One popular dessert is look choop (you may run across it as luk chup or any number of other transliterations) which look similar to shiny marzipan but taste nothing like it. The process is painstaking: soak and boil mung beans, sweeten with coconut milk and sugar, cook it down, mold or shape into miniature vegetable or fruit shapes, paint with food coloring, then glaze with agar-agar (like gelatin, but stiffer), and the result is something perfectly precious that looks too good to eat. (Little wonder that these were formerly served exclusively to royalty.)

Elmhurst’s sweetly named Sugar Club is my hands-down favorite market for khanom thai (as well as for outstanding prepared foods as good as you’ll find in any Thai restaurant). Recently, I was perusing their dessert case and, desperately struggling to restrain myself from buying one of each, decided that I’d better choose just one – but which? Out of the corner of my eye, I spied what at first I thought might be a children’s toy: a little yellow duck. What’s that doing in the dessert case? But a closer inspection disabused me of that notion – it was look choop molded in the shape of a classic rubber ducky floating atop a sea of green gelatin!

Look ChoopDucky 1Ducky 2
So deciding which dessert to choose was easy: look choop ducky, you’re the one!

 
Sugar Club
8118 Broadway
Elmhurst, NY
718-565-9018
 

Boffo Bofe

I received my marching orders for the Panamanian Day Parade in time to beat the band of revelers.
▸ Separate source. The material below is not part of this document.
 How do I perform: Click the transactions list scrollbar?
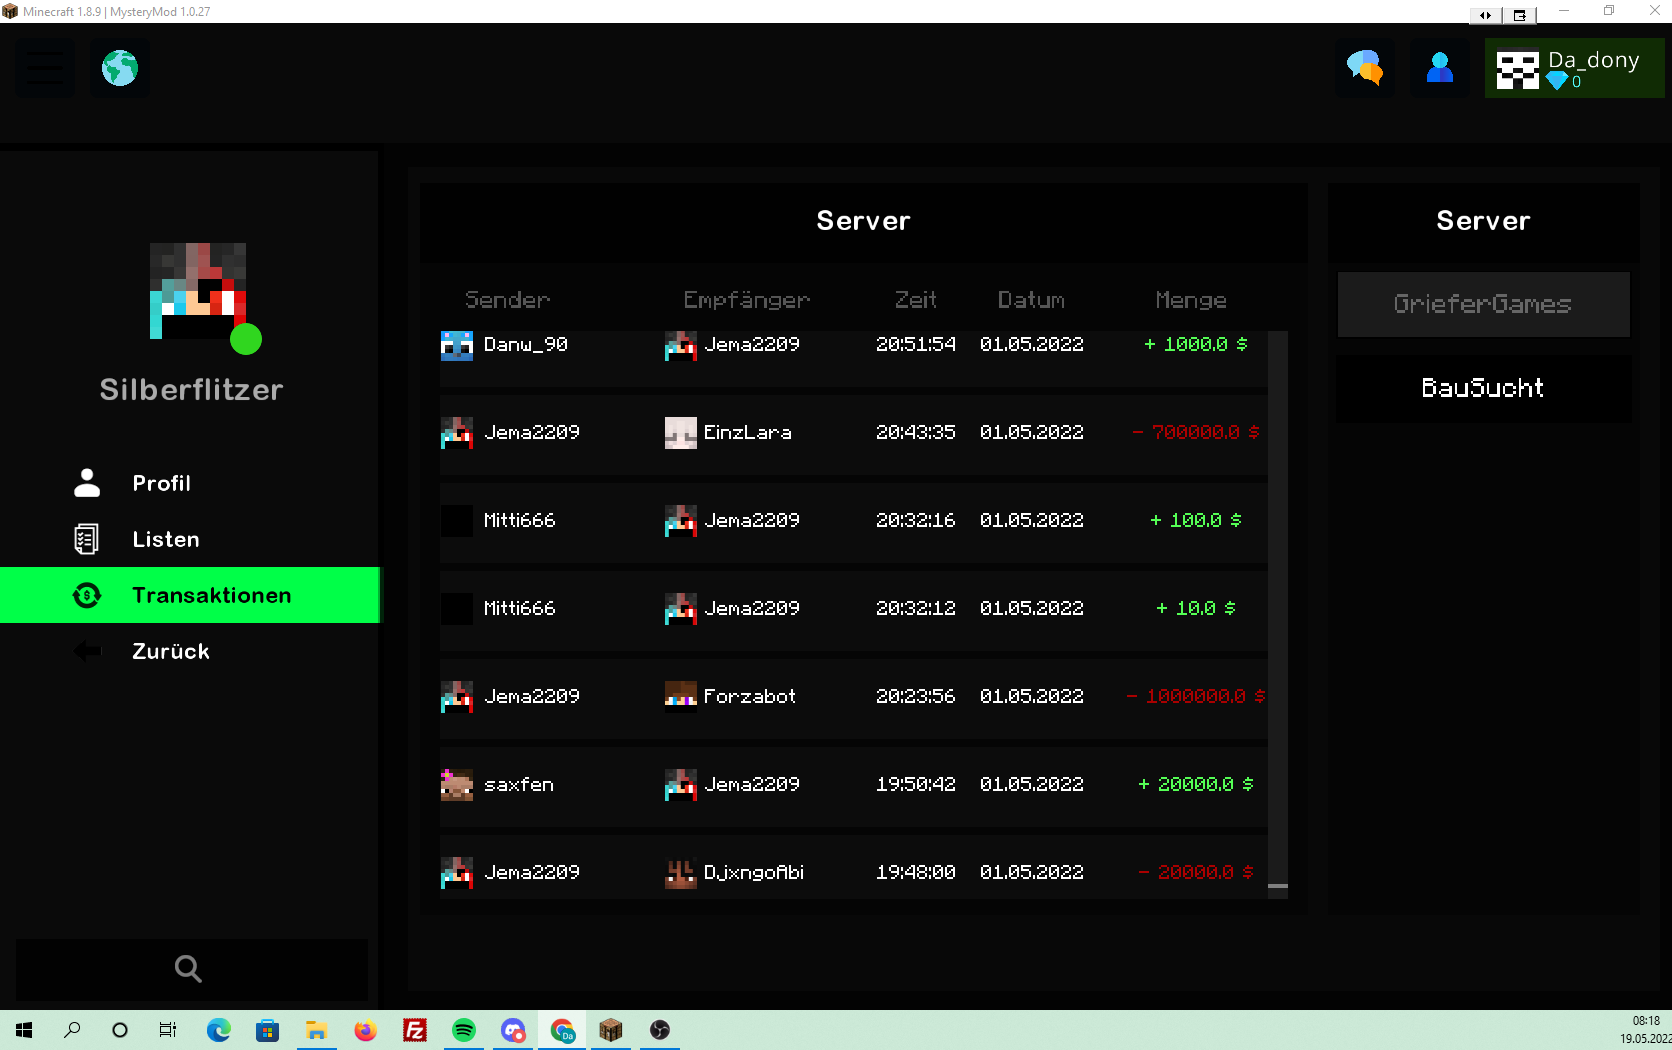pyautogui.click(x=1278, y=614)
The colorful annual procession in Crown Heights stretches along Franklin Avenue north of Eastern Parkway, but I, typically, was drawn to the food vendors clustered south of it along Classon Avenue – a sensible arrangement given the size of the jubilant throng lining the parade route.

Amid the dishes you might expect – pernil, fried fish, oxtail, arroz con pollo, stew chicken, curry chicken, BBQ chicken (you get the idea), and numerous variations on plantains and empanadas – there were a number of Panamanian specialties that caught my eye (as well as my appetite). Pictured below are cow foot soup, bofe, and chicheme. (Click to enlarge.)

Cow Foot SoupBofeChicheme
Cow foot soup is a thick, comforting dish with chunks of corn, potatoes, and assorted other vegetables and herbs that was absolutely delicious. (Don’t let the “cow foot” part put you off. Soup begins with water and bones, right?) It can be found throughout the Caribbean.
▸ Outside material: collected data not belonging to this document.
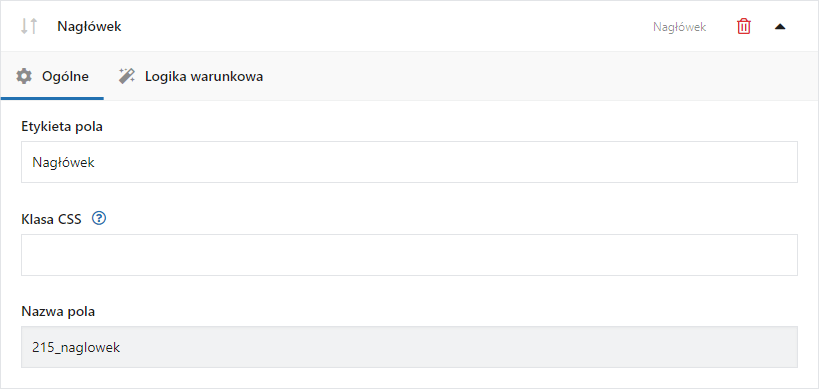The width and height of the screenshot is (819, 389).
Task: Click the gear icon on Ogólne tab
Action: tap(24, 77)
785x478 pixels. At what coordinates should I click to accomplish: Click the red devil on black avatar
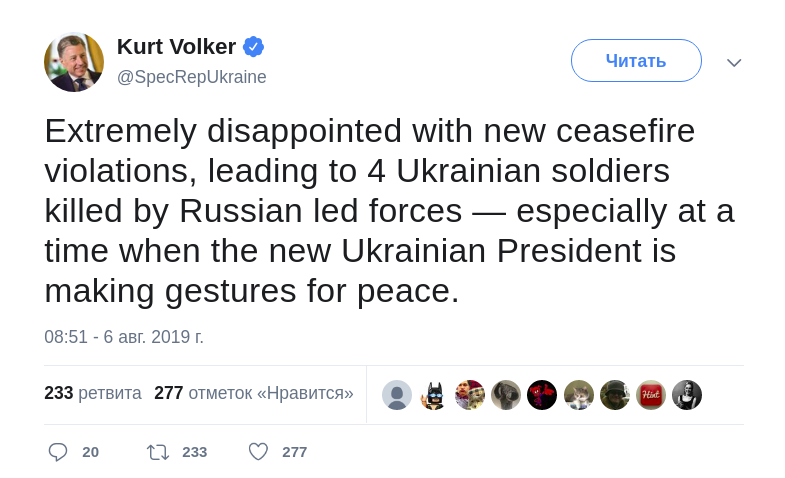click(x=542, y=395)
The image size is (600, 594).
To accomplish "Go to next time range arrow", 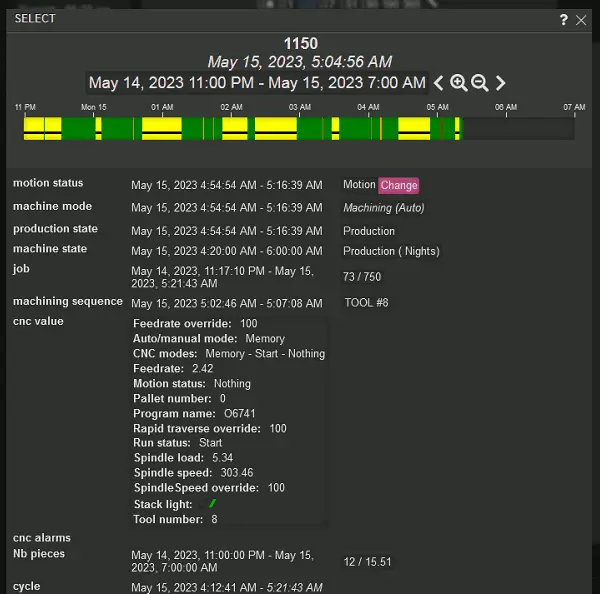I will coord(501,83).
On the other hand (foot?) I’ve only found bofe (rhymes with snowday) on Panamanian menus and recipes for it on the web are scarce. Bofe is beef lung. I think the idea of it may be more daunting than the taste itself, which is milder than most offal. There were several renditions of it at the festival, but all were served with fried bread called hojaldre (from the Spanish word hoja meaning leaf) which, in my opinion, is the perfect accompaniment.

Wash it down with chicheme, a creamy, sweet, corn-based beverage enhanced with evaporated or sweetened condensed milk. Redolent of cinnamon and vanilla, it’s served hot and is vaguely reminiscent of Mexican atole.

The Panamanian Day Parade is always held on the Saturday of Columbus Day weekend. If you’ve never tasted Panamanian fare, jump on the bandwagon to next year’s festivities!